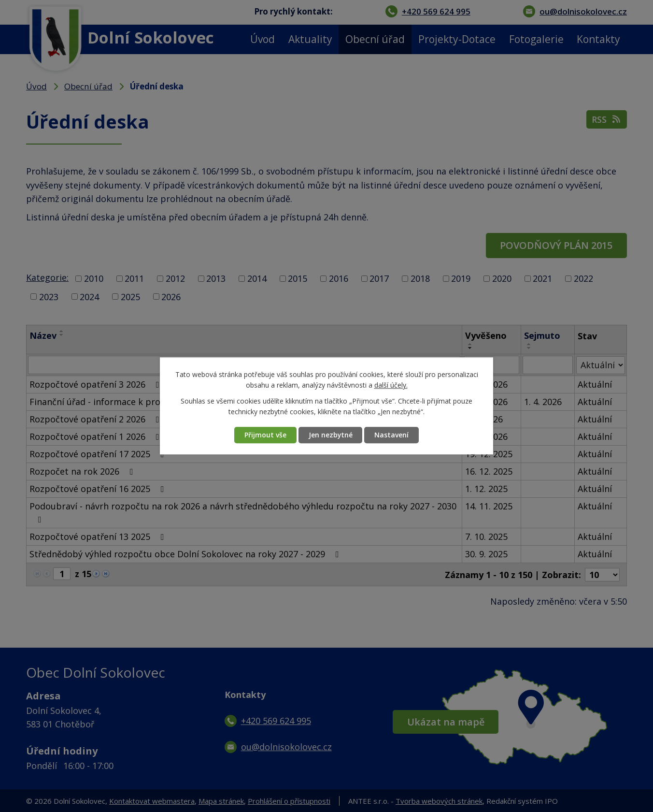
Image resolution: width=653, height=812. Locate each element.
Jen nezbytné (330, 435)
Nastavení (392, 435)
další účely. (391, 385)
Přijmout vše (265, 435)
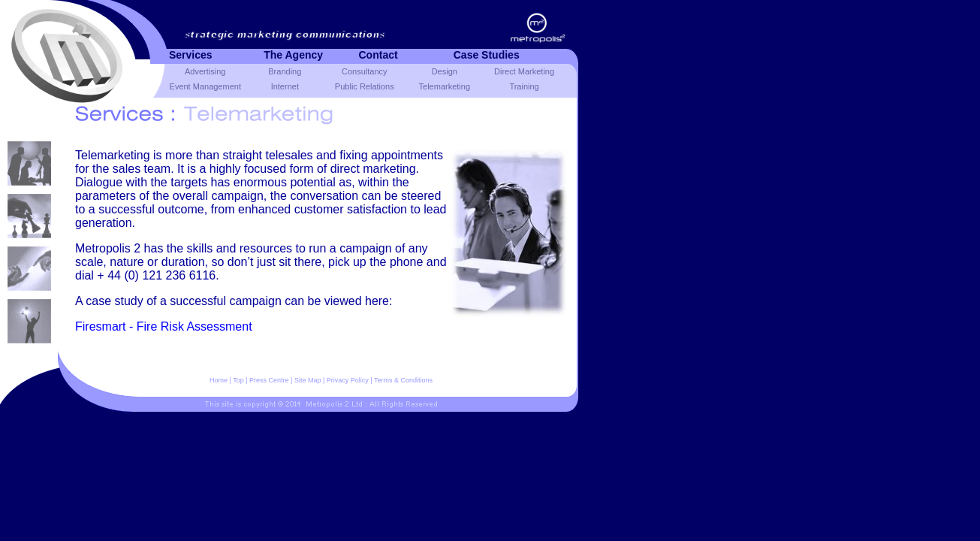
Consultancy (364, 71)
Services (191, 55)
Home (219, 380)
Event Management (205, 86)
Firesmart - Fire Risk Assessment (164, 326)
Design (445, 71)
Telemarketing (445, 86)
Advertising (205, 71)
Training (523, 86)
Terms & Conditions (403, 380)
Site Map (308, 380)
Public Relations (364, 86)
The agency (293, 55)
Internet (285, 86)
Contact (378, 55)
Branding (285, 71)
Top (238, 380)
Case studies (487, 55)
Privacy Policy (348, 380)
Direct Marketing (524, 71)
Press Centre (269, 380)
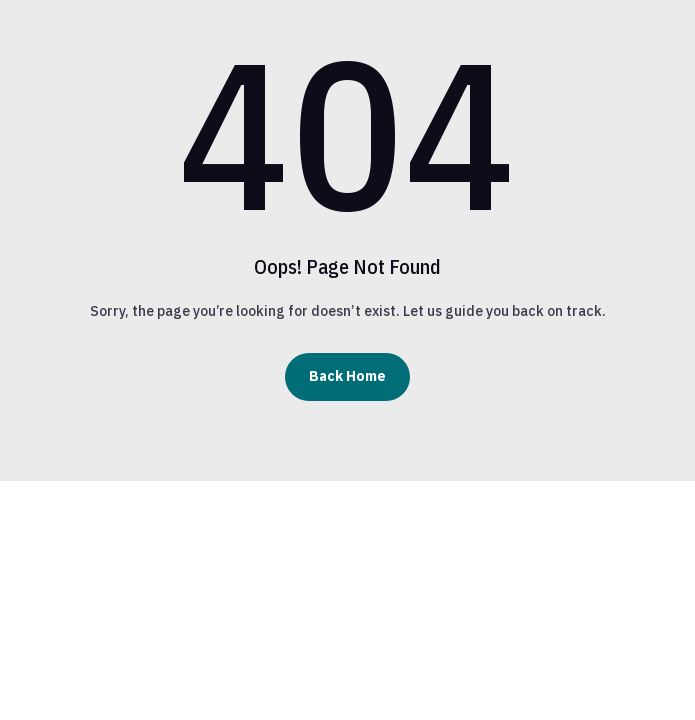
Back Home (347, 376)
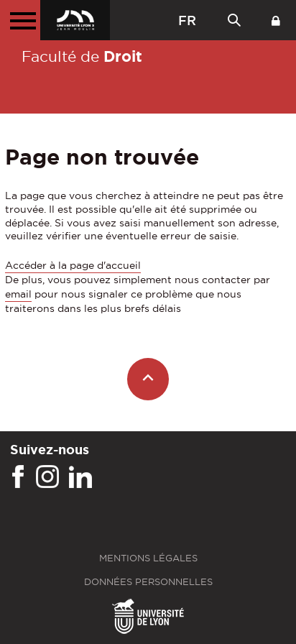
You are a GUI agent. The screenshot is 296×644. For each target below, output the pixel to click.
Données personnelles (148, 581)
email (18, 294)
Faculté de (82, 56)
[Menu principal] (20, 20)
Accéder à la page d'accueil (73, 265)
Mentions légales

○ ○ ○ ○

▶ **WHAT YOU HAVE TO DO**: Please extract every line of the listing above that contains the word "each".

▶ **WRITTEN RESPONSE**:
Image resolution: width=653, height=812. Locate each element.
You are a GUI agent. The screenshot is 296×644. For each target below, output the pixel to click.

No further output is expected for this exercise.